3) “Splash” Grasslands (near the Carnivore Restaurant):
By the time we reached out third site “Splash” - a small resort which backs onto one side of the Nairobi National Park - so had several hundred kids who were taking part in the equivalent of an outward bound award ceremony, complete with disco and games. It was one of the least conducive atmospheres I’ve ever tried to bird in.
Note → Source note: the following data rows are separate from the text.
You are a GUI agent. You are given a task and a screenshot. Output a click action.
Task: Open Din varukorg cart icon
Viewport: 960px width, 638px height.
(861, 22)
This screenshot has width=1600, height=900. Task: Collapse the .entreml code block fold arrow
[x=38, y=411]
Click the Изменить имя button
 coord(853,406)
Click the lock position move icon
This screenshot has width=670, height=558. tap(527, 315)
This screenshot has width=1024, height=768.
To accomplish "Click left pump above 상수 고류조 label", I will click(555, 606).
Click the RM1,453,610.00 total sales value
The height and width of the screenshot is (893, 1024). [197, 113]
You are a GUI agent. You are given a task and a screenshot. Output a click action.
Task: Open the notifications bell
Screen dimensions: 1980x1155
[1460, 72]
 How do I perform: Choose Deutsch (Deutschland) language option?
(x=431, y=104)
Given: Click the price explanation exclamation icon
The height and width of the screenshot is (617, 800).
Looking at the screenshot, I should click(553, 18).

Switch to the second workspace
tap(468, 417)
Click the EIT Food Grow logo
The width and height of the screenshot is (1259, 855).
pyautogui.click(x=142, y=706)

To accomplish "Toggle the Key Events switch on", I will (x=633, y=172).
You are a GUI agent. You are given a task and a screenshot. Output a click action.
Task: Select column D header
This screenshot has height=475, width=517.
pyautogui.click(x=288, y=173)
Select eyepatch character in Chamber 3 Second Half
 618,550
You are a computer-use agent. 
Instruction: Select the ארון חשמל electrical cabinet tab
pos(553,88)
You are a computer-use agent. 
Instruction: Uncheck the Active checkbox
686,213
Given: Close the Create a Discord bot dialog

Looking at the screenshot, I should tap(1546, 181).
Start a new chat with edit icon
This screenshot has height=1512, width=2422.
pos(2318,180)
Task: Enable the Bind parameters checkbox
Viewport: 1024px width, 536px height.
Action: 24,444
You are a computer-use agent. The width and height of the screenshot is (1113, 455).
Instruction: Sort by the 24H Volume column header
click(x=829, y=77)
I was all for walking away, but James knew the site-owners so we did manage to get into a quieter area at the back with a tiny wetland (which James told me had held a very showy migrant Spotted Crake in March) where we saw a number of new birds for the day: nothing too unusual, but we got good views of five Little Bee-eaters (including one bashing the living daylights out of wasp or bee it had caught), Klaas’ Cuckoo, an African Grey Flycatcher, both Superb and Greater Blue-eared Glossy Starlings, an overflying Saddle-billed Stork, and had pretty good views of another Dark-capped Yellow Warbler.

 


little bee-eater
Little Bee-eater Merops pusillus.

pale flycatcher
African Grey Flycatcher

superb starling

superb starling
Superb Starling Lamprotornis superbus

 

Back outside “Splash” I asked James to bump his car over a ditch and drive round a grassland area leading up to an abandoned housing development: it was a less-than-busy spot, but it was where we had good views of the magnificent Grey Crowned-crane in the photograph below.

 


grey crowned-crane
Grey Crowned-crane Balearica regulorum

 

Almost the very last bird of the day we saw here caused us the most head-scratching - a very long-legged and strong-billed pipit that (according to James) may well have been the very recently-described Nairobi Pipit, a highly localised endemic found almost exclusively in and around the Nairobi National Park and separated by authorities including, notably, Don Turner and Brian Finch.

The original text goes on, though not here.